Benjamin Smith
Why do you care about AI Existential Safety?
AI Alignment is an existential issue with a substantial risk of cutting off humanity’s progress in the next hundred years. Whether you’re concerned about the well-being of the next few generations, or humanity’s long-term flourishing–and I’m concerned about both–AI Existential safety is a critical issue we must get right to maximize either objective. As a postdoctoral researcher in psychology, specializing in neuroimaging and computational modeling of decision-making and motivational systems, I want to explore potential bridges I can build between neuroscience and AI Alignment.
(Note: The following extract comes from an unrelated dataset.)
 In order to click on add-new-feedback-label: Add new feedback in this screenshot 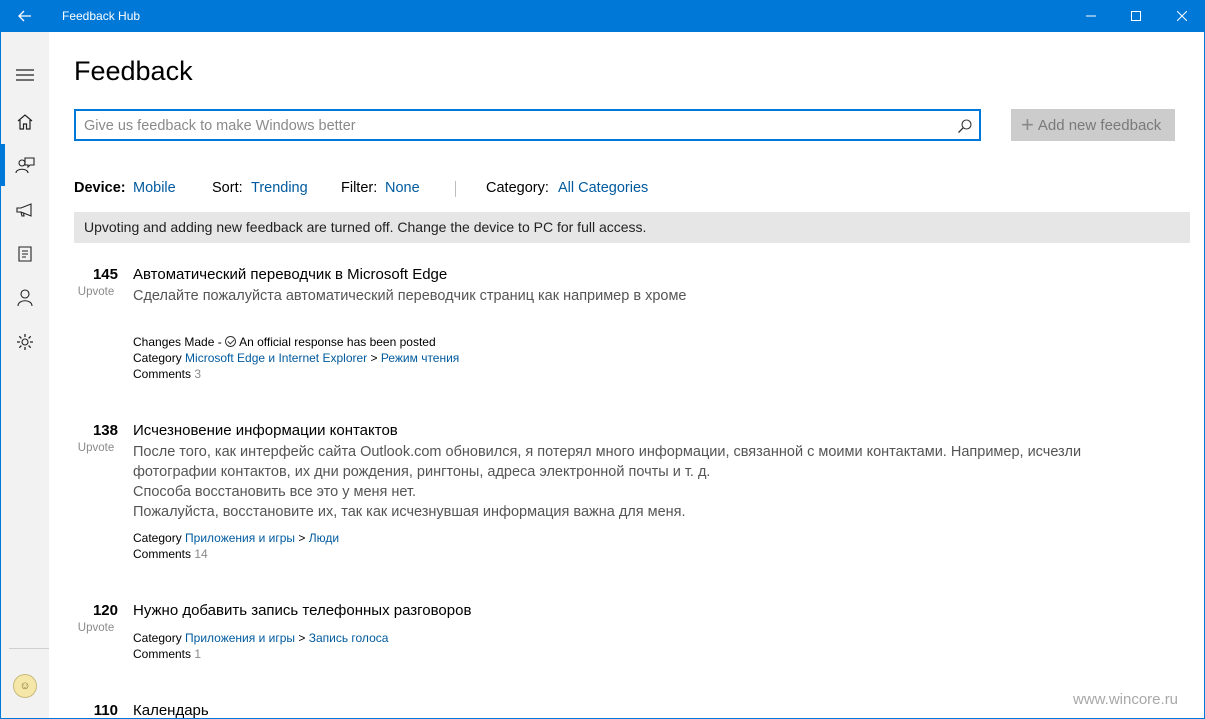, I will do `click(1100, 125)`.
There are likely to be important lessons to learn from neuroscience and psychology for AI Alignment, and I want to understand what those are and help others understand them.
Please give one or more examples of research interests relevant to AI existential safety:
My primary overlapping interest in this area is in multi-objective utility and decision-making. I’m interested in how biological agents and artificial agents, particularly agents using reinforcement learning, can trade off multiple objectives. For artificial agents, I believe a system that can competently trade off multiple objectives is be less likely to be misaligned, or will be less misaligned, than any system that is trained on a single objective. Humans align to multiple objectives, as do other biological organism, so any human-aligned system needs to appropriately balance those objectives. Further, any measure of human preferences is an external measure that needs to operationalize preferences, and misalignment is less likely if multiple operationalizations (e.g., revealed vs. expressed preferences) are balanced against each other. Last year, I published a paper arguing that multiple objectives were necessary to model empirically-observed behavior in seemingly-monotonic objectives in rats. I am currently working on two papers directly related to AI safety. The first, with Roland Pihlakas and Robert Klassert. In contrast to previous approaches using a lexicographic ordering to trade off safety and performance objectives, we experimented with a non-linear, log-exponential trade-off that allows negative outcomes in some objectives for large positive outcomes in others, but only where positive objectives vastly outweigh negative ones. I’m also working with Peter Vamplew on a response paper “Single-objective reward is not enough”, explaining the importance of multi-objective reinforcement in biological systems.